Dataset entries:
--------------------

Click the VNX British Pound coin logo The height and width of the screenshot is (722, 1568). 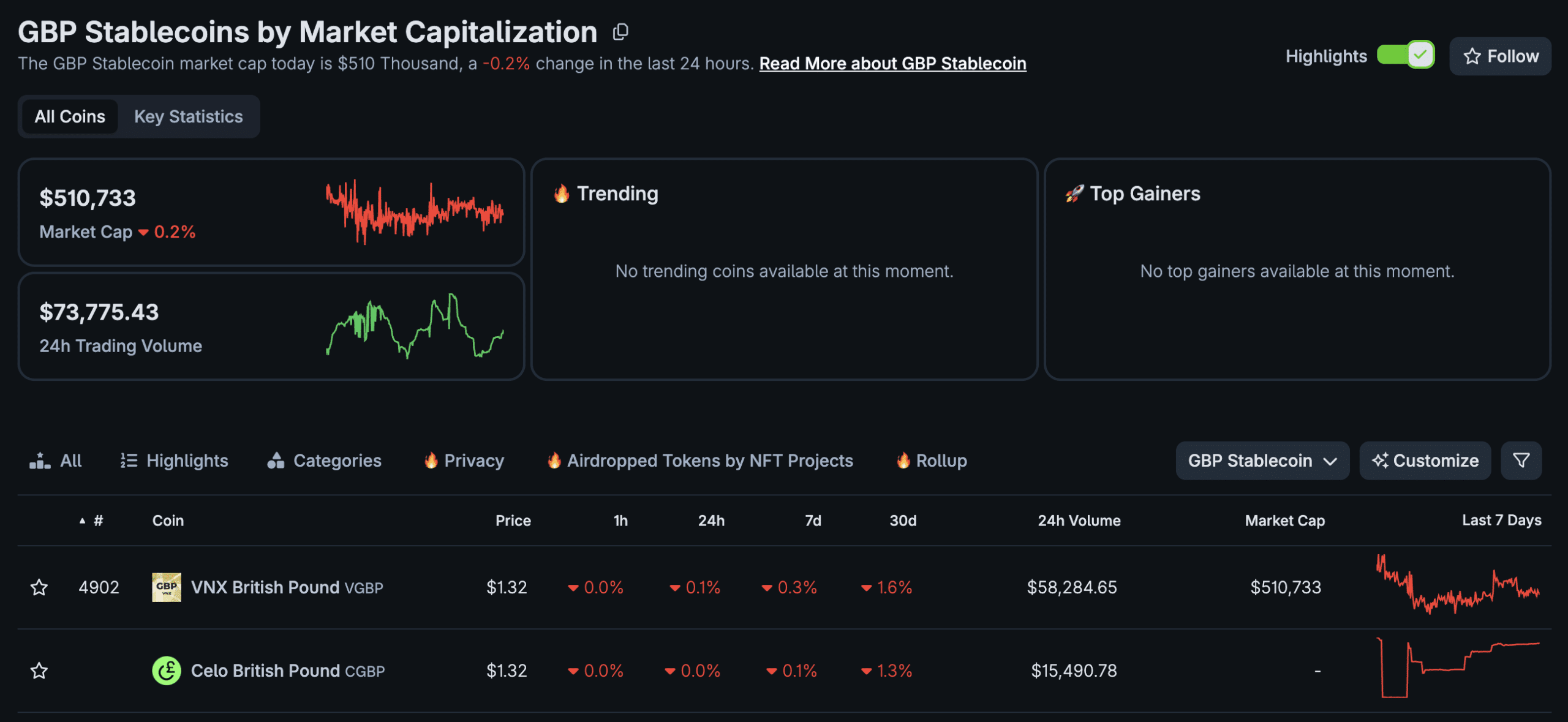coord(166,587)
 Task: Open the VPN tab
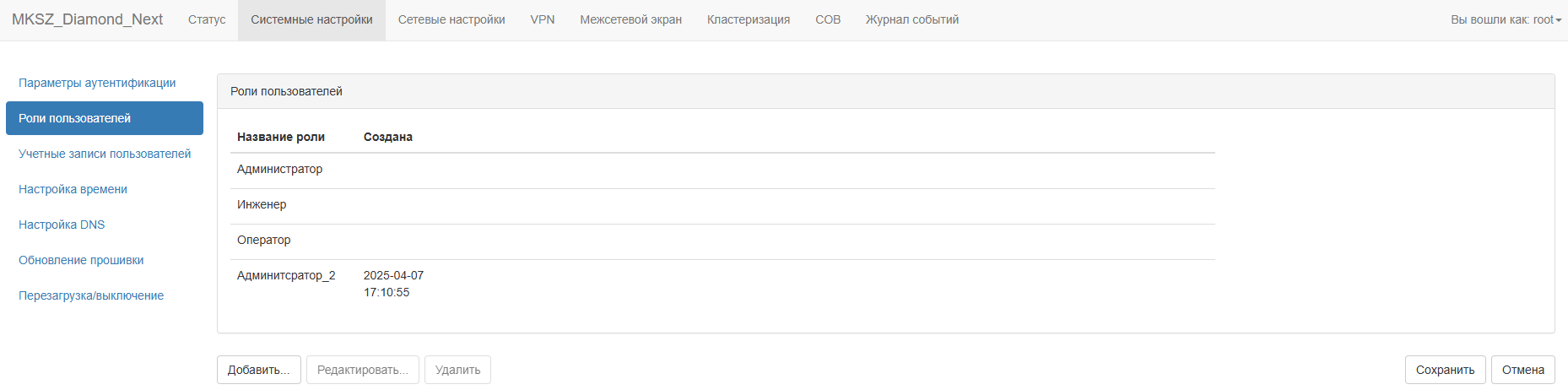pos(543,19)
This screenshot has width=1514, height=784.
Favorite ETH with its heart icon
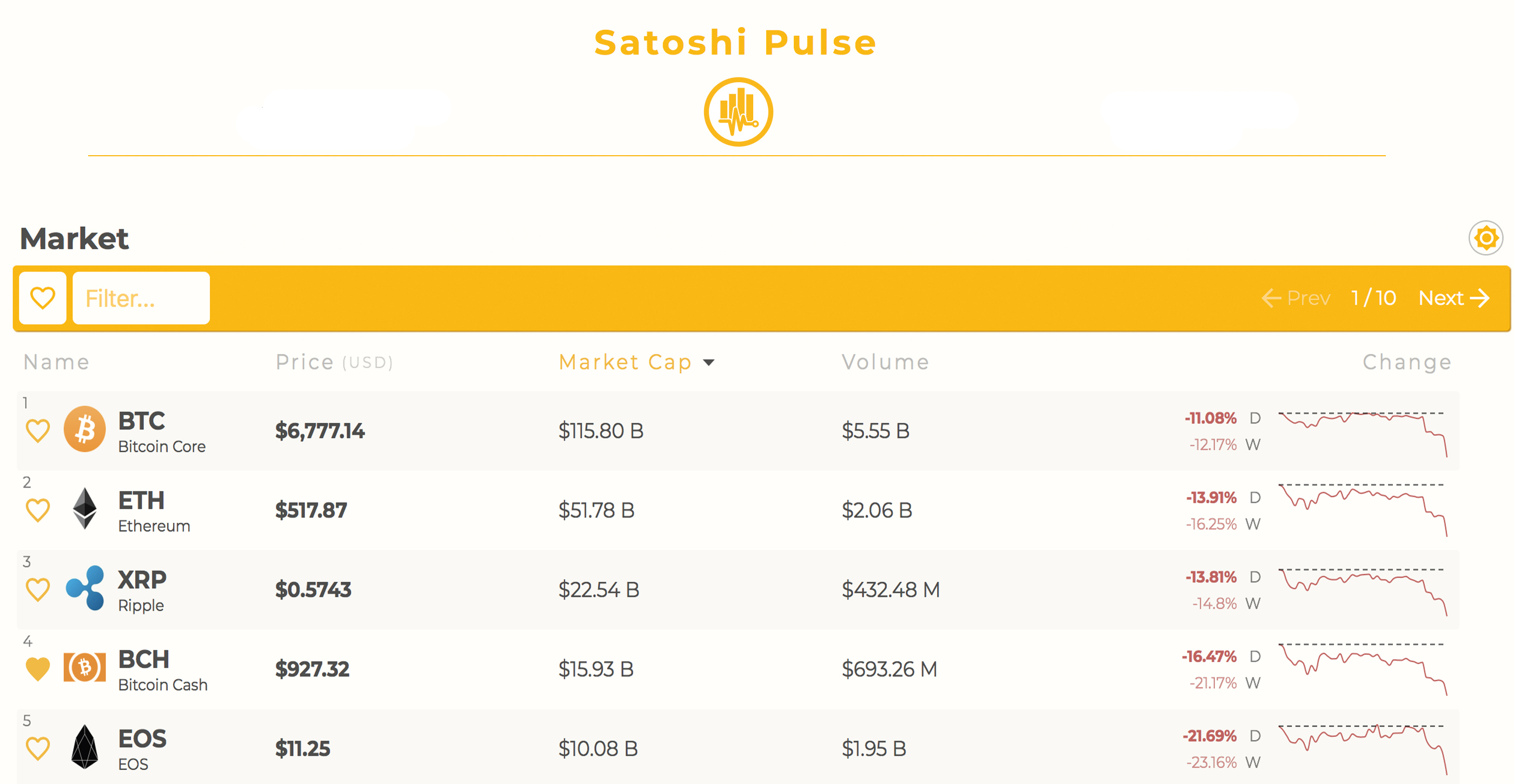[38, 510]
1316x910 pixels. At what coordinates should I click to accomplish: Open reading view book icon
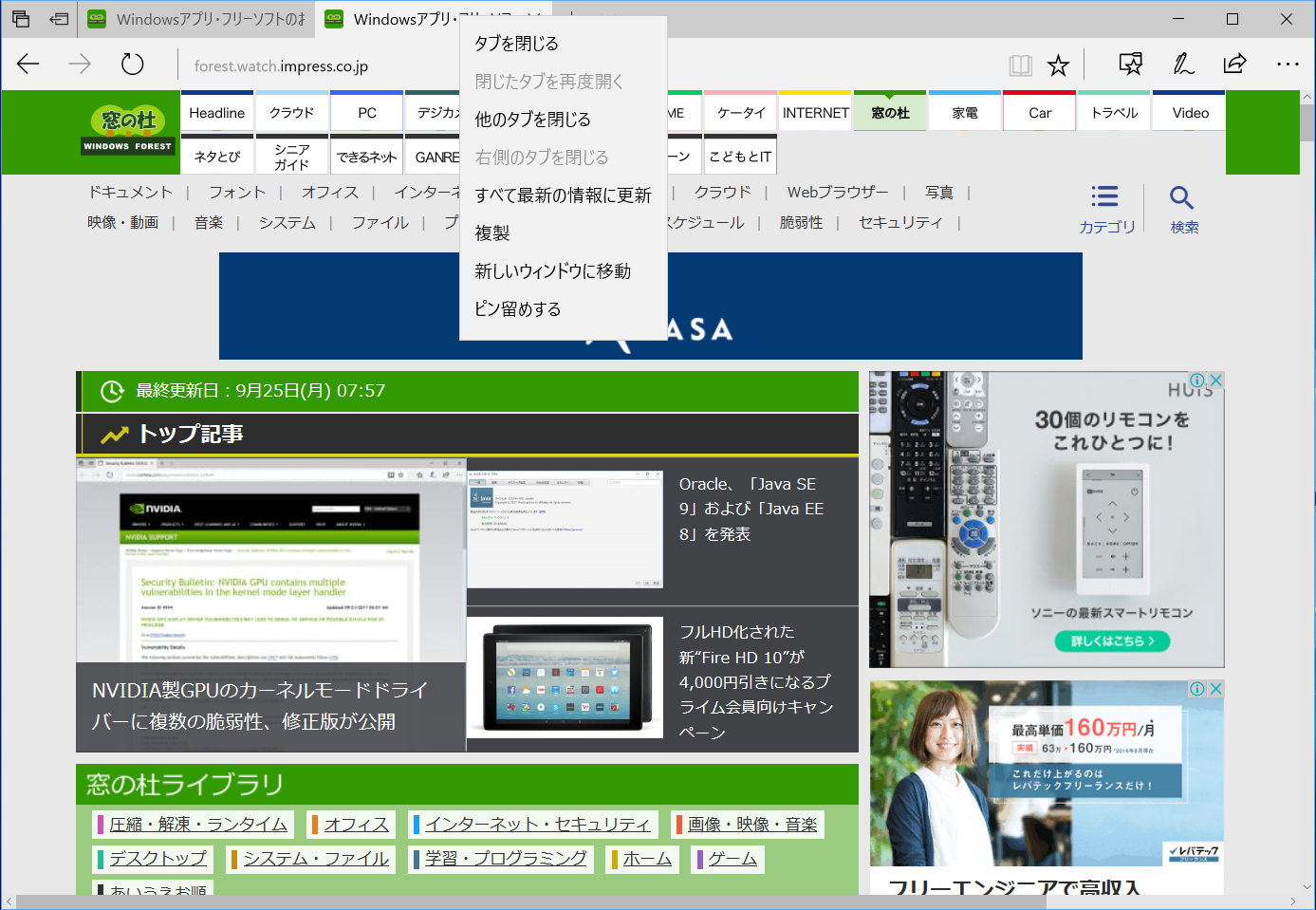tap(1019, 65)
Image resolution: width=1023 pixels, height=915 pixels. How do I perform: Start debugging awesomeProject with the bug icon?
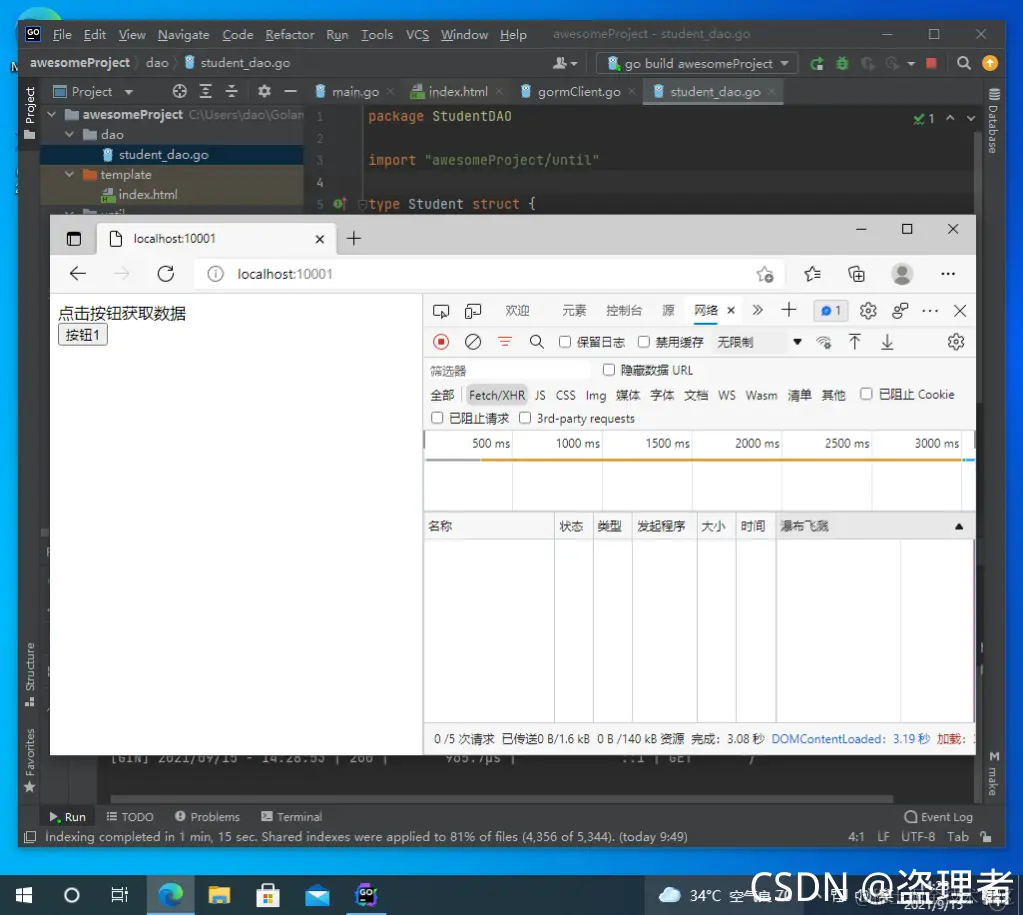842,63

--------------------

INSTRUCTIONS FOR THE TASK:
Reproduce exactly the lines that run from the line holding "Task: Open the VPN tab" through the final line of the entries, and omit every picture.

SOLUTION FOR THIS TASK:
 Task: Open the VPN tab
pos(543,19)
This screenshot has width=1514, height=784.
Favorite ETH with its heart icon
[38, 510]
1316x910 pixels. At what coordinates should I click to accomplish: Open reading view book icon
tap(1019, 65)
Image resolution: width=1023 pixels, height=915 pixels. How do I perform: Start debugging awesomeProject with the bug icon?
842,63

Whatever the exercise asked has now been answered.